The Borowitz Problem

There’s a new New Yorker website on the internet today, but one problem still hasn’t been fixed:

A good deal of that traffic can be credited to Andy Borowitz — the satirist and “Shouts & Murmurs” contributor whom The New Yorker hired in 2012 to anchor its newly introduced humor blog, and whose Boomer-liberal brand of humor regularly produces groans from younger, more web-native corners. According to Thompson, “The Borowitz Report” was responsible for six percent of all of NewYorker.com’s traffic last year.

My goodness is it difficult for people to talk about the Borowitz situation! Which maybe explains how it has been allowed to persist for so long. The Borowitz Problem isn’t that he isn’t funny, or that he panders as a rule, or that “Boomer-liberal” humor (which is I guess is meant here as a euphemism for “unchallenging and smug?”) is out of date. It’s this:

“The news, reshuffled” is both the Borowitz Report’s tagline and a literal description of its product (here is a bot that does the job better). In the narrow context of his section of the website, he can write in his trademark style — slightly zany aggregations of the news, in which conservatives say what they REALLY mean, or whatever — and get away with it. Or in the context of an email newsletter! But when you publish a fake headline that sounds almost real, place it on top of satire that’s soft enough to skim without really reading, give it a newyorker.com URL, and promote it on Facebook, where basically every headline sounds like satire now, you know what you’re really doing.

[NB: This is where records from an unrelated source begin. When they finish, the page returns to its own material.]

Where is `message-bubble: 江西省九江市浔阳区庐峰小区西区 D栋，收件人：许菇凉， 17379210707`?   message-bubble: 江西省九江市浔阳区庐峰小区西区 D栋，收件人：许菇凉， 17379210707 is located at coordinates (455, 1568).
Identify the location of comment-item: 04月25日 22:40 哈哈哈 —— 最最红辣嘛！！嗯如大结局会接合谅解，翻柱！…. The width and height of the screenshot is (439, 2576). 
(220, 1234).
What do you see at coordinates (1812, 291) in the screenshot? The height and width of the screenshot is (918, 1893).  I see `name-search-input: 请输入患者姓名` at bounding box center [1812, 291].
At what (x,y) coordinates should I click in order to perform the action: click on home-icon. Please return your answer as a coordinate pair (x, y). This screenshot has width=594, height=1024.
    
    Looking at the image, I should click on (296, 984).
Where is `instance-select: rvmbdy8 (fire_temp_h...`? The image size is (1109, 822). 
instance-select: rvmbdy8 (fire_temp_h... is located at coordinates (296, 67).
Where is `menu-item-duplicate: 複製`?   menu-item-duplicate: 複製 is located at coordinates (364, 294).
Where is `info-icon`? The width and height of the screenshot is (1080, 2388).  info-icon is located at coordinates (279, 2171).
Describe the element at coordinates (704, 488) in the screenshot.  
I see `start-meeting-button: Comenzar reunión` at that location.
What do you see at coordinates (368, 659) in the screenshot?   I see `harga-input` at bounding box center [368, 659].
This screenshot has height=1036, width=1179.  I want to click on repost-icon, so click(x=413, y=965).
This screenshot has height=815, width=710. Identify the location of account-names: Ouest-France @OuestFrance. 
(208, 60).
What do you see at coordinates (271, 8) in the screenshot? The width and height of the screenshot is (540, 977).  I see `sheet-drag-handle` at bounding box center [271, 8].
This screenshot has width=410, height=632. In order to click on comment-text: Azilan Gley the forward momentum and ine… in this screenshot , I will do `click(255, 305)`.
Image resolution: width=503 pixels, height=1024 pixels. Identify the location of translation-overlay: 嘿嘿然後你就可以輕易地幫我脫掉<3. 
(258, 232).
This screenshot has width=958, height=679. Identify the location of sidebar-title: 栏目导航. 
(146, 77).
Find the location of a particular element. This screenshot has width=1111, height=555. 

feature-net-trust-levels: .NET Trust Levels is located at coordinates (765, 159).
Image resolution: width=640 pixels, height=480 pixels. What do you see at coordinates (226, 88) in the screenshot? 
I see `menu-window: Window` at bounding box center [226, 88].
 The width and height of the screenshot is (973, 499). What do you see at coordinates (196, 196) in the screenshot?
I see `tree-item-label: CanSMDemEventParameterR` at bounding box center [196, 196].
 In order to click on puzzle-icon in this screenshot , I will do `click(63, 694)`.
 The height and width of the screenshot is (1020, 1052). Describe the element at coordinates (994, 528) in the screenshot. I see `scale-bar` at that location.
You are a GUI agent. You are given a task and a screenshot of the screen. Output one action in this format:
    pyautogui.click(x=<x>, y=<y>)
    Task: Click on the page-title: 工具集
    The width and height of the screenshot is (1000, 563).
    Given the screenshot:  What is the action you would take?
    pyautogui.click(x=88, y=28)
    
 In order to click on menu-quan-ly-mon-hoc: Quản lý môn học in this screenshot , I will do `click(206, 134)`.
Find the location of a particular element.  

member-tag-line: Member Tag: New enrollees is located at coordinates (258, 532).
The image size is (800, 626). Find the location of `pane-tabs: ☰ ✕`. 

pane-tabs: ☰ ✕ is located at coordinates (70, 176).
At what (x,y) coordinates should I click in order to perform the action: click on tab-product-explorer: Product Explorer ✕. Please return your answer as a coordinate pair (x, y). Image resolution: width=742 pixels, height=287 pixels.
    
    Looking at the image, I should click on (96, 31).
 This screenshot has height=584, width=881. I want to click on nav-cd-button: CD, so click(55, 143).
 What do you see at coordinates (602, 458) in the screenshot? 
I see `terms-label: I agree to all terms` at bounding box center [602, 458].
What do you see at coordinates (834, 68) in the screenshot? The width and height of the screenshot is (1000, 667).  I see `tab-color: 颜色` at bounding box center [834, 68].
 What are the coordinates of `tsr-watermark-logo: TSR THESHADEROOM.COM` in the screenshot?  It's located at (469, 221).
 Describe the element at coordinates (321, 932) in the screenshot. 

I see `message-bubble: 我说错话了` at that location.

Not always, but frequently, these posts are going to go viral as the result of people who don’t know they’re jokes; as a bonus, every few months, a foreign outlet will aggregate them as if they’re genuine. That Travolta story had, at one point, over ten thousand Facebook shares, not because a sophisticated joke flew over thousands of heads, but because its form is intentionally misleading. (On months with huge Borowitz hits, I’m guessing that quoted six percent figure climbs quite a bit higher.)

This has been going on for two years and it’s only gotten worse. You hear these “groans” from “younger, more web-native corners” of the internet because cultivating stupid-sharing is the second lowest way to juice traffic, below shredding your reputation to publish generic sharebait and just above buying traffic outright. There’s a fat and clearly visible line between satire and just tricking people.

Leave this game to the people with nothing to lose!